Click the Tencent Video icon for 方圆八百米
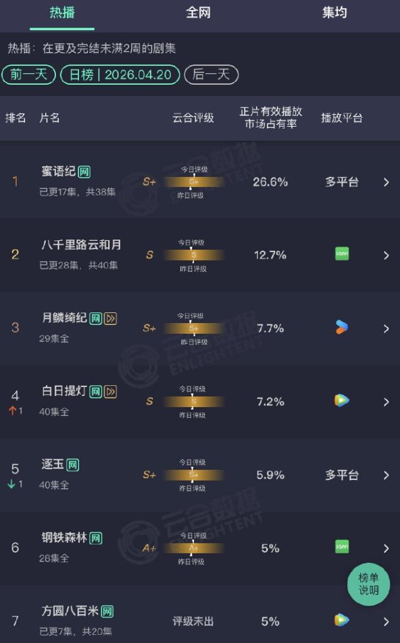 coord(342,620)
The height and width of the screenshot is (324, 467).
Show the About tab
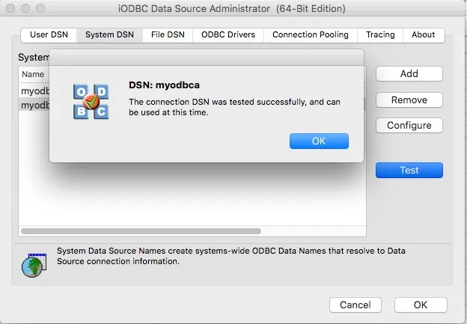tap(423, 34)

**Your goal:** From the first line to the last, write out the data exactly, dropping any pictures.

**Exercise response:**
Click the Tencent Video icon for 方圆八百米
 coord(342,620)
The height and width of the screenshot is (324, 467).
Show the About tab
tap(423, 34)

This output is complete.